Aden (Barış Atay): Oyunculuktan gelip ve 2015 yapımı olan Eksik ile yönetmenliğe başlayan Barış Atay’ın, Onur Orhan’ın senaryosundan çektiği bir kıyamet sonrası filmi. Bizde hiç örneği olmayan bir türü denemiş yönetmen. Dişi olanı hamile olan bir çift, yıkıma uğramış bir dünyada yaşanabilir bir yerleşke, “cennet” aramaktadır. Yolları sırlarla dolu, bir nevi iktidar mücadelesi veren iki kardeşin kaldığı bir eve düşer. Dini referanslarla ilerleyen hayli ilginç yapısıyla, oyunculuklardaki çok da göze batmayan zayıflıklar ve kıyafetlerin yıpranmamış, tertemiz görüntüsüne rağmen kendini izlettiriyor film. Belli bir gerilim duygusu içerdiğini de kabul etmeliyim.

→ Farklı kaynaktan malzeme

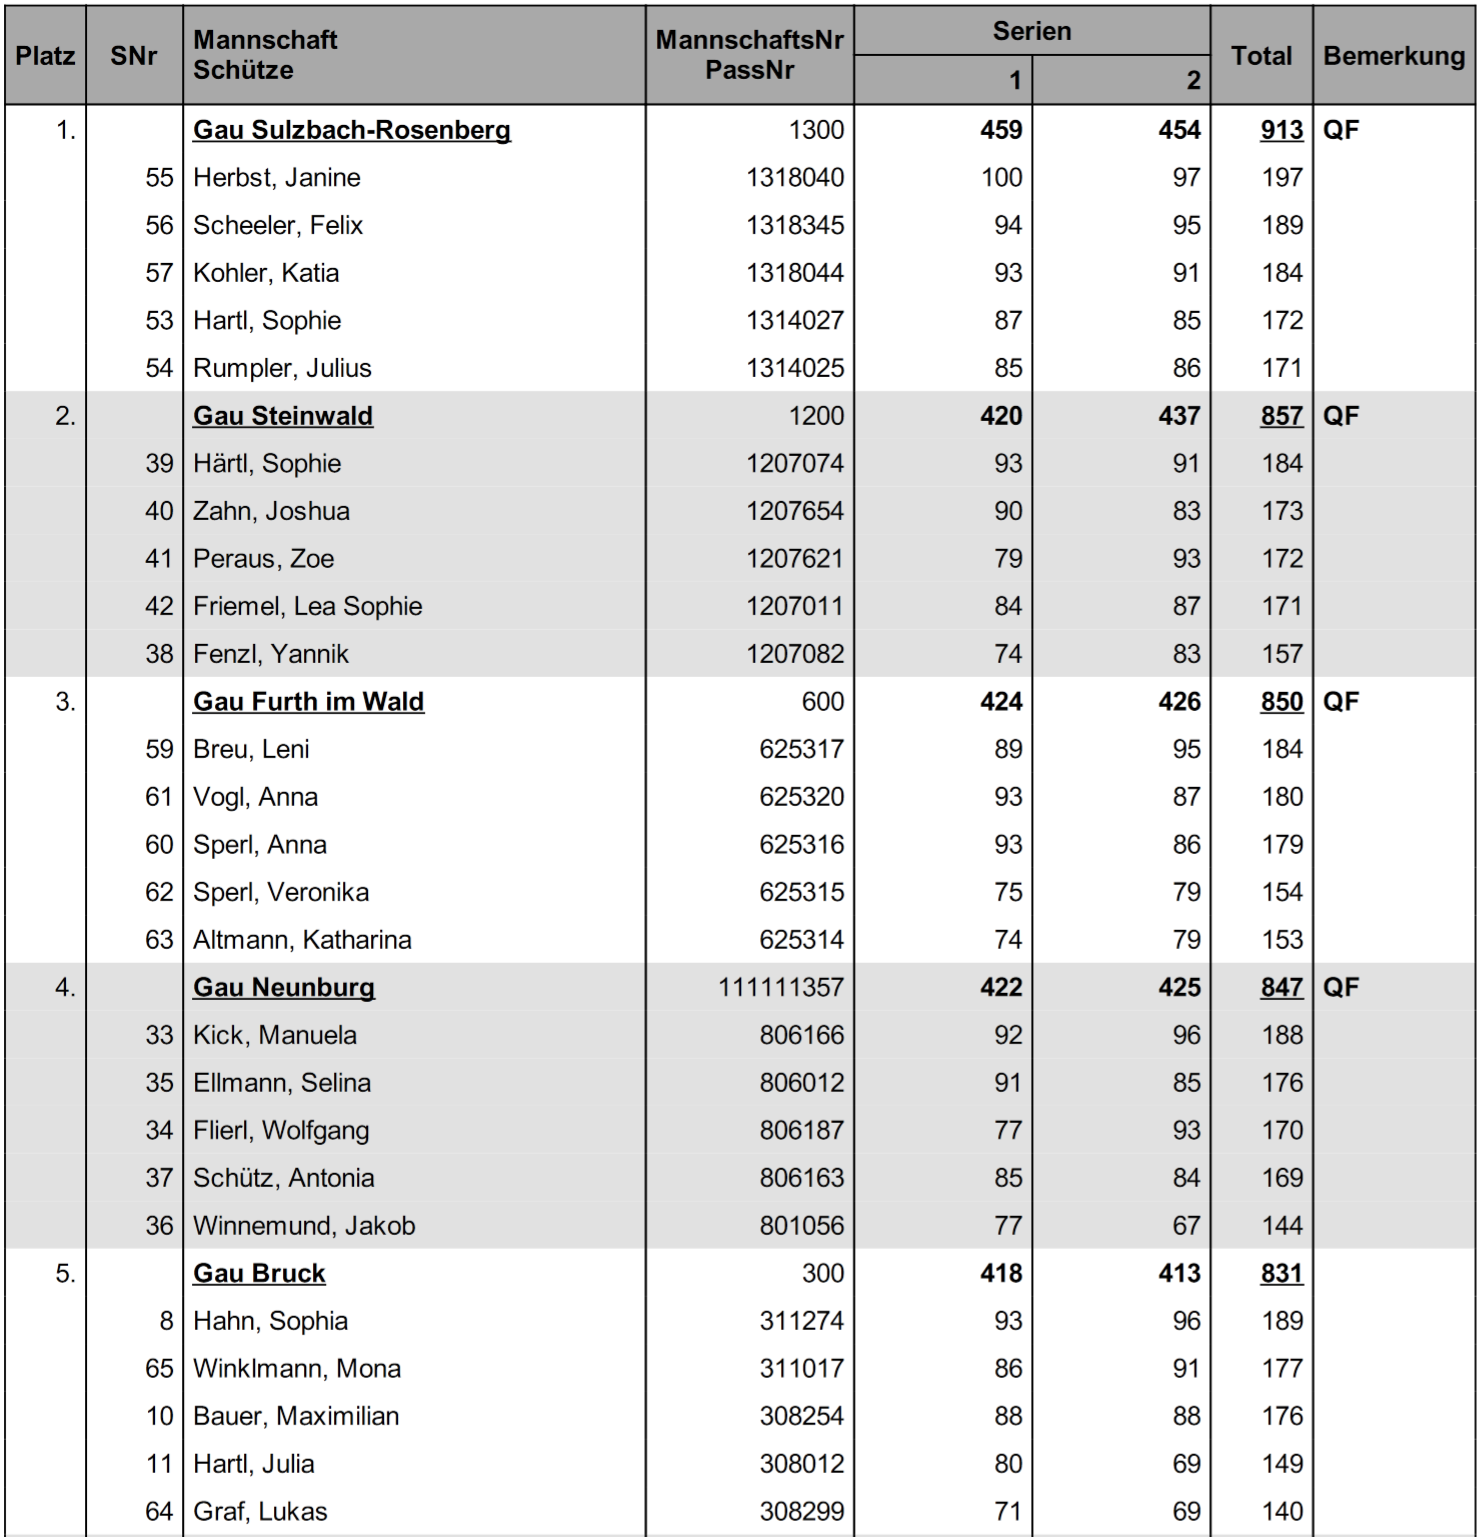
Task: Click the Platz column header
Action: point(46,56)
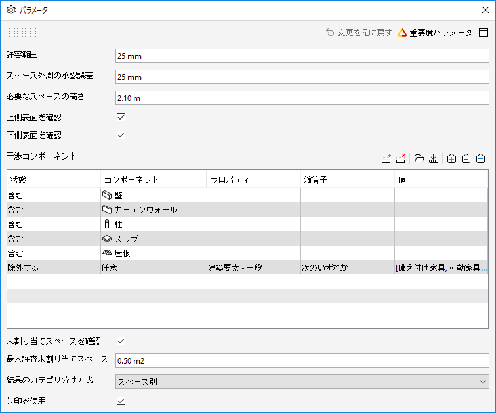Disable the 矢印を使用 checkbox
This screenshot has height=413, width=496.
pos(121,401)
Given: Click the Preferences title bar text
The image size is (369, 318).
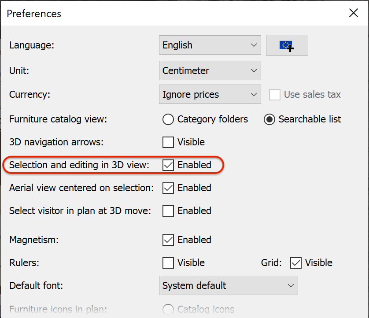Looking at the screenshot, I should [x=33, y=14].
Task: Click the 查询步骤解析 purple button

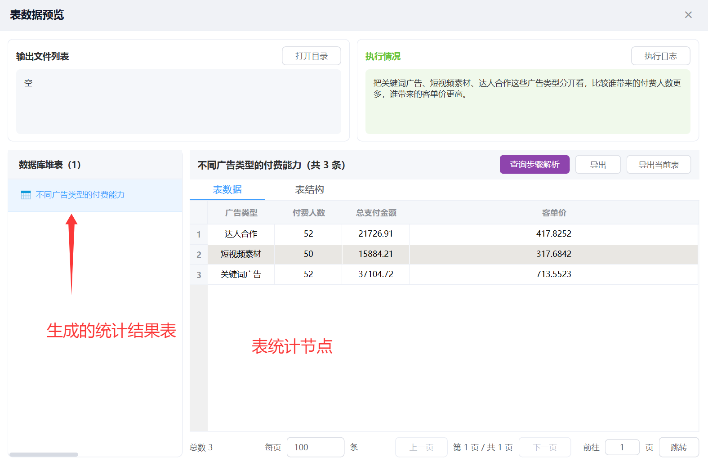Action: pos(534,165)
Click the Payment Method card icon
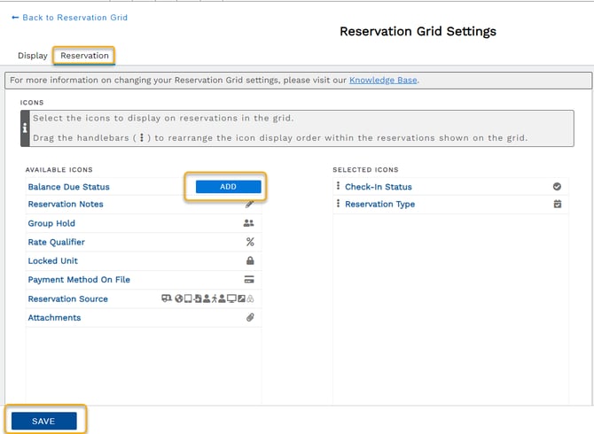Screen dimensions: 594x434 pos(250,280)
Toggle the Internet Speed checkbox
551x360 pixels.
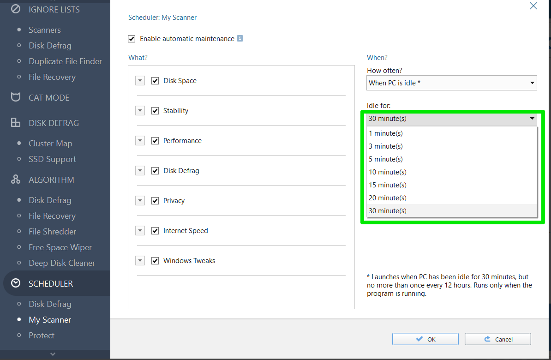tap(155, 231)
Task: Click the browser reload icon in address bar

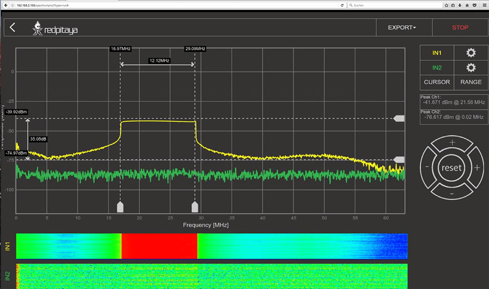Action: tap(342, 5)
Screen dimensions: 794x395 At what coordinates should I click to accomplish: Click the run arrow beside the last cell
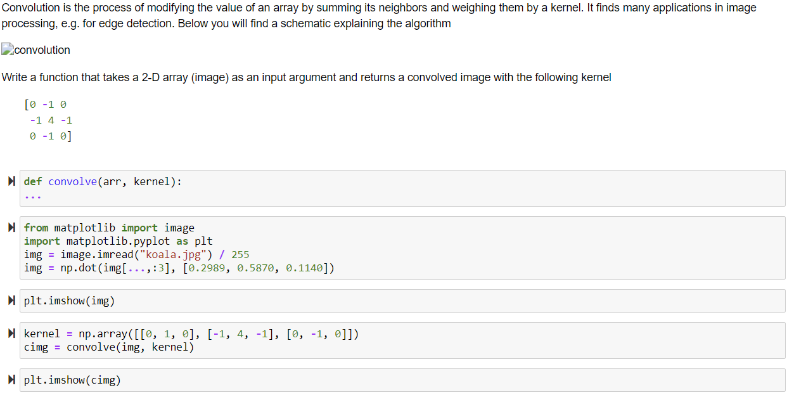[x=11, y=380]
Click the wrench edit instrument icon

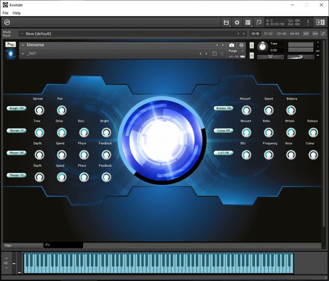pos(10,45)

Son Çıkış (Ramin Matin): Yarışma dışı gösterilen bir kara komediydi. Bezgin bir mimar büyük şehrin debdebesinden bunalıp, İstanbul’dan müthiş bir ortam olacağını düşündüğü, güneydeki organik tarım yapan bir komüne gitmek üzere, havaalanına doğru yola çıkar. Plansız kentsel dönüşümle betona boğulan bir İstanbul semtinde meteliksiz ve telefonsuz kalarak kapana kısılır. Nihayet komüne ulaştığında da karşılaştığı hayal kırıklığıdır. Çıkışsızlık temalı, yine küfre dayanmamasıyla sempati toplayan komedi, Türkiye’deki plansız inşaat endüstrisine de ince eleştiriler getiriyor.

Sınır/Border (Ali Abbasi): Let the Right One In (Tomas Alfredson, 20018) filminin uyarlandığı tuhaf vampir romanının yazarı John Ajvide Lindqvist’in bu defa iki trolün ilginç aşkını anlattığı romanıyla bu filme konu oluyor. Şüphelendiği, kendi cinsinden olduğu için de ayrıca ilgi duyduğu adamı kafaya takan sınır polisi trol Tina, öğrendiği sırların ardından aşkıyla görevinin arasında kalır. Yapım “Nordik kara film” olarak tanımlanıyor. Shelley (2016) ile dikkat çeken yönetmen Ali Abbasi, bu filmle En İyi Makyaj ve Saç Tasarımı Oscarı’na aday olmuş, Cannes’da da Belirli Bir Bakış Ödülü almıştı.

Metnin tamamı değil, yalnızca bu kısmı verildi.